EM DIRECÇÃO AOS CÉUS
de Ödön von Horváth (Susak, Fiume, Império Austro-Húngaro, 8-Dez-1901 – Paris, 1-Jun-1938)
Eu ainda não tinha 6 meses quando Horváth morreu aos 36 anos. Caminhava nos Campos Elísios, em Paris, e subitamente abate-se sobre a cidade uma tempestade e uma grande árvore cai, subterrando alguns transeuntes. Um deles era o escritor, que teve morte imediata. Uma ocorrência fatal que parece saída da imaginação fértil do próprio Horváth.
Se falo nisto é porque desconhecia os pormenores, que li nos textos da Companhia de Teatro de Almada, relativos aos espectáculos que sobem à cena. E julgo que a maioria dos meus amigos facebookianos também o desconheceria.
Horváth levou quase toda a sua vida em luta, pelo menos nas suas obras, contra as injustiças da sociedade em que viveu, acabando por assistir horrorizado à ascensão dos nazis no país que considerava seu, pelo nascimento e pela língua, a Alemanha. Mais tarde, perseguido por eles, viria a considerar-se um apátrida e assistido aos “autos de fé” que os nazis fizeram aos seus livros (e aos de muitos outros grandes autores), queimando-os na praça pública, ainda antes de começarem, numa nova inquisição, a queimar seres vivos nos fornos crematórios de Auschwitz e de mais umas dezenas de campos de concentração e extermínio na Alemanha e nos países ocupados. Horváth já não assistirá todavia a essa fase terrível da vida no seu país e em grande parte da Europa ocidental.
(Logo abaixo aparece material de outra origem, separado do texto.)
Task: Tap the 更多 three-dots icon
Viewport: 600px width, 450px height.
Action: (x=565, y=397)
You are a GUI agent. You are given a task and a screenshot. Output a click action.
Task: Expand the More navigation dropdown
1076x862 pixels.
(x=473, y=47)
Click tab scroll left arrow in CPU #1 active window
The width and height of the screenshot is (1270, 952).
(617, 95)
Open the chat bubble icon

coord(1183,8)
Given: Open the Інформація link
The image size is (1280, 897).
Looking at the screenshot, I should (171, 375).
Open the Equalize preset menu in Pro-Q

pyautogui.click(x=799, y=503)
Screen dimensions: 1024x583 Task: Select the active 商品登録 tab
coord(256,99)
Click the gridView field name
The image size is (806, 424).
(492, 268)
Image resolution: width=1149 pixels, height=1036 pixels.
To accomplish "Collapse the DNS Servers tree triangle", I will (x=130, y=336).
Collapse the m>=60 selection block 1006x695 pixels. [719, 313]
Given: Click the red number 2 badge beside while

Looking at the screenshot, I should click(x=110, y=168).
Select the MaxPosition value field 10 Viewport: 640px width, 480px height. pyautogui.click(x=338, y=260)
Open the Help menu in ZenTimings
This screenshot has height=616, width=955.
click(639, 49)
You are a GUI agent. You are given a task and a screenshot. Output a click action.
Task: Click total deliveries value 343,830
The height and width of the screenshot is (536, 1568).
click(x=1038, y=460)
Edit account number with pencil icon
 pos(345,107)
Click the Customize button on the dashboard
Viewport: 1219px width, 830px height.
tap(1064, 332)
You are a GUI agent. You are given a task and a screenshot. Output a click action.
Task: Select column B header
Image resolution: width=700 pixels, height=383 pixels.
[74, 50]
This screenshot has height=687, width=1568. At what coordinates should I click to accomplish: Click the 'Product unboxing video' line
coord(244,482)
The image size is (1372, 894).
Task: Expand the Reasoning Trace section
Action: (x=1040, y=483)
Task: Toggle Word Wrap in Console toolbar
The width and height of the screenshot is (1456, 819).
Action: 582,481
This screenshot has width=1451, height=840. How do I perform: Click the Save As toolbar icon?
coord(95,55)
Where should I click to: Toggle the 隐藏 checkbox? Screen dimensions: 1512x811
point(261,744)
Esta peça, escrita em 1934, pertence já à última fase da obra do escritor, em que ele utiliza um humor, quase sempre cáustico, para apontar também os ridículos dos nazis e dos seus apoiantes e mentores, abandonando o retrato, nu e sem ilusões, de obras anteriores, como por exemplo “Fé, Esperança e Caridade”, onde Luísa Cruz era magnífica no papel de uma das heroínas de Horváth que não sobrevivem numa sociedade que o escritor descreve com muito pessimismo. Peça que havíamos visto representada num excelente tele-filme e agora fomos rever, realizado no início dos anos 90, pela RTP, ainda a Televisão Pública não havia descido aos níveis inacreditavelmente baixos do ponto de vista cultural, como aqueles a que assistimos agora, retrato aliás do estado do país a que chegámos e dos seus desgovernantes, os tais “cratinos”, arrivistas e medíocres sem remédio, que urge erradicar.
A encenação de Rodrigo Francisco, para a Companhia de Teatro de Almada, com a magnífica colaboração de toda a companhia, onde para além do trabalho dos actores é justo destacar a cenografia de Jean-Guy Lecat, agradou-nos muito, por sublinhar, julgo que muito bem, as intenções do autor.
Imaginando um S.Pedro (André Gomes) e um Diabo (Luís Vicente) cujas semelhanças são muitas. Levando-nos a crer que, no “céu” ou no “inferno”, seriam facilmente alternativa um do outro. Embora o inferno represente para Horváth a Alemanha dos nazis, os seus guardiões do céu talvez representem a complacência com que os políticos burgueses assistiram à ascensão de Hitler, apadrinhado pelo grande capital germânico.
Horváth já não chegou a assistir, embora o receasse, no que tudo isto veio a desembocar: uma guerra mundial e muitos milhões de mortos.
Mas ao contrário de peças anteriores, nesta há ainda uma esperança para Horváth, ao juntar, na Terra, finalmente um par feliz, a cantora (Ana Cris) que, a partir de certa altura, recusa vender-se e o aparentemente desajeitado assistente de realização (Duarte Guimarães) , que tinha sido recambiado para a Terra, por S.Pedro achar que não tinha lugar no céu, mesmo depois duma passagem pelo purgatório.